● **WHAT IS BEING ASKED**
Repeat exactly the lines from the first line of the records through the line containing "You are a computer-use agent. Image", and nothing more.

● **INPUT MATERIAL**
────

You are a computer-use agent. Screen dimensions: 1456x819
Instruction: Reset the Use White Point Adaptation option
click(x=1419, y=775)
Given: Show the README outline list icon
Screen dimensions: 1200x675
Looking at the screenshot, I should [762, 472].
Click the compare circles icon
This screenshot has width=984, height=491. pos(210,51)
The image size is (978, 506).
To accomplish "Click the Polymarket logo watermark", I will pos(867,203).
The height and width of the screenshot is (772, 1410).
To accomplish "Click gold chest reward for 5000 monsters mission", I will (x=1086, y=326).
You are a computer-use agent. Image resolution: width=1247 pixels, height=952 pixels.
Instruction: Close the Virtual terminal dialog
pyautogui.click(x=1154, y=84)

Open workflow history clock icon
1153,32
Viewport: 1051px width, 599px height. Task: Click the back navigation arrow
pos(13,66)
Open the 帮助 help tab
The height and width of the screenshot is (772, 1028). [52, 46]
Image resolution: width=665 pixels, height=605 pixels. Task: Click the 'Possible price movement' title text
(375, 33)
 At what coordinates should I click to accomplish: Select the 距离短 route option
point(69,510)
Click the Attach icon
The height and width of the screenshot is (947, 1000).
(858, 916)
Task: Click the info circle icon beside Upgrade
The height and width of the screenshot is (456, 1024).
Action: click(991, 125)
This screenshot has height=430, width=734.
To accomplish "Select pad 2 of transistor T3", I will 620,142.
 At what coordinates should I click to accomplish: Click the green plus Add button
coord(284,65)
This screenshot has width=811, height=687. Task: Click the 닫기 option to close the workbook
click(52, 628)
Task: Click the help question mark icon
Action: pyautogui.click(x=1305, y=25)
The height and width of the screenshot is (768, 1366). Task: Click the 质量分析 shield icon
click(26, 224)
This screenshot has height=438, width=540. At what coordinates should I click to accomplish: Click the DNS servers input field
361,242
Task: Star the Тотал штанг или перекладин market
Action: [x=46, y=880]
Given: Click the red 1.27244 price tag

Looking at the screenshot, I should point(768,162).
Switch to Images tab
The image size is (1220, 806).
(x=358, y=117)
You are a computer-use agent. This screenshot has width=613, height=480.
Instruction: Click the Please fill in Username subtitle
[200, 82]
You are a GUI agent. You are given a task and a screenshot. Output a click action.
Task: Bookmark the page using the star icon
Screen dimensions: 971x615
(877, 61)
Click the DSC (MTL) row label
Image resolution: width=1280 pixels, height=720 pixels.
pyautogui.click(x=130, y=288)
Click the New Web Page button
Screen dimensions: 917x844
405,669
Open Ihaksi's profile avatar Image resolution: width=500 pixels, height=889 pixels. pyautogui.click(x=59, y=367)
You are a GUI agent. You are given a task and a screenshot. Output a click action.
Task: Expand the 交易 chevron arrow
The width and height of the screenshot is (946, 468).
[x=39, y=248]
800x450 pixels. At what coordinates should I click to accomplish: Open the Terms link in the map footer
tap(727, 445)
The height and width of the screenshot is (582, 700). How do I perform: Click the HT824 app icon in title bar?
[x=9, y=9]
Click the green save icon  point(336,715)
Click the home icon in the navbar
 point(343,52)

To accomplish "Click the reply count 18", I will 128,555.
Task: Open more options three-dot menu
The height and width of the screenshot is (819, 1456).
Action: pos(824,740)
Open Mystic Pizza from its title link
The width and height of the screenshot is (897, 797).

────

● **ANSWER TO THIS PROBLEM**
You are a computer-use agent. Screen dimensions: 1456x819
Instruction: Reset the Use White Point Adaptation option
click(x=1419, y=775)
Given: Show the README outline list icon
Screen dimensions: 1200x675
Looking at the screenshot, I should [762, 472].
Click the compare circles icon
This screenshot has width=984, height=491. pos(210,51)
The image size is (978, 506).
To accomplish "Click the Polymarket logo watermark", I will pos(867,203).
The height and width of the screenshot is (772, 1410).
To accomplish "Click gold chest reward for 5000 monsters mission", I will (x=1086, y=326).
You are a computer-use agent. Image resolution: width=1247 pixels, height=952 pixels.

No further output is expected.